By: Jennifer Rachels, Lead Community Liaison for RPN Alaska
“Alaska is just different.”
So many people told me this when I applied for the opportunity to lead the new Rural Partners Network (RPN) team in Alaska. Julia Hnilicka, the Rural Development State Director, asked me during the interview if I was comfortable traveling in uncommon and interesting modes of transportation. Being a Veteran, I assumed she meant that I might ride in a boat or maybe even a helicopter…the sort of thing I have done before. I have since learned that many of the people we serve live in towns and villages with no road access at all. One must fly into a crushed gravel runway right next to the river, their seat crammed between a stack of produce and the village’s mail. This is how we travel to meet our partners in the rural areas of Alaska.
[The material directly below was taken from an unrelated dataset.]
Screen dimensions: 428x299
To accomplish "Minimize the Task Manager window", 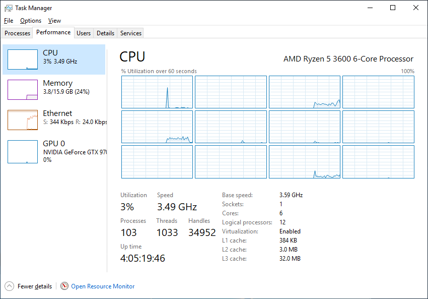I will tap(370, 8).
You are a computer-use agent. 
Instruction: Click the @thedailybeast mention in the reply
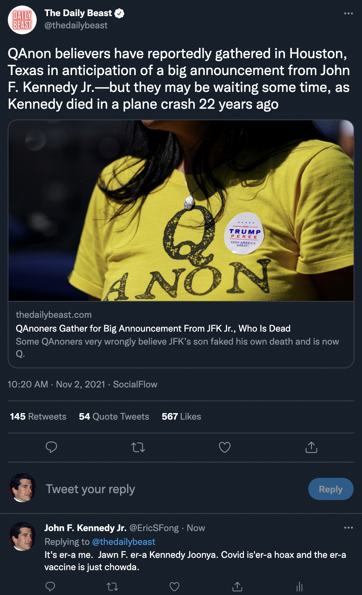123,542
RPN is a rather new federal program, and Alaska’s team has been on board since April. They answer phone calls from residents and community leaders who want to know about federal programs that might help their community fulfill its plans to strengthen their economy and serve the welfare of their community members. Despite the best efforts, many of those programs can have very complicated guidelines and administrative requirements. RPN will help navigate that and give feedback to program planners about the experience of applicants. Through our relationship building, RPN will support the development of plans and funding for the big dreams that many small towns have.
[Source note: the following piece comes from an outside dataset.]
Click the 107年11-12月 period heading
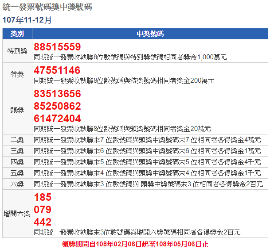 (27, 20)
Each of our RPN team members will serve a region of the state. So far, that’s the Interior, Southeast, and Nome areas of Alaska. Our goal is to visit each of Alaska’s 149 incorporated cities, and many more settlements scattered among the mountains, on islands, and north of the Arctic Circle. When I arrived, someone shared with me a picture to describe the immensity of this incredible place. It’s an image of the outline of the lower 48, with an outline of Alaska on top of it. Alaska’s Aleutian Islands rest on the coast of California. The Southeast Region of Alaska rests on top of Georgia and nearly covers it.
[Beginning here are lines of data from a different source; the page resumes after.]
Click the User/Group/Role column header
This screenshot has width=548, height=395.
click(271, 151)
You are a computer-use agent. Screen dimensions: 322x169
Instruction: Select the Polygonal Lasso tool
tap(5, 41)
Of the 574 federally recognized tribes, 231 are in Alaska, mostly in rural areas. Many people in Alaska spend an average of five weeks during the summer gardening and gathering berries, fish, moose, and other proteins to survive on for the rest of the year. Considering that, and the lack of road access, one can imagine the dire situation if electricity fails and freezers full of food are ruined. This was the case when Typhoon Merbok hit the Nome area of Alaska last year. Rebuilding from Merbok, or any disaster like it, is made more difficult when all materials from coffee to plywood come in on barges that arrive a few times in the summer, ordered a year in advance.
As much as the challenges of rural places in Alaska are unique to Alaska, it’s also true that we will hear a lot of the same plans and dreams for broadband access, clean water, decent jobs, and affordable housing and electricity that many rural communities are working towards. These are the things that our team thinks about as we sit in the back of the plane with the cargo, backpacks in our lap, looking out over an immense skyline for the town to appear.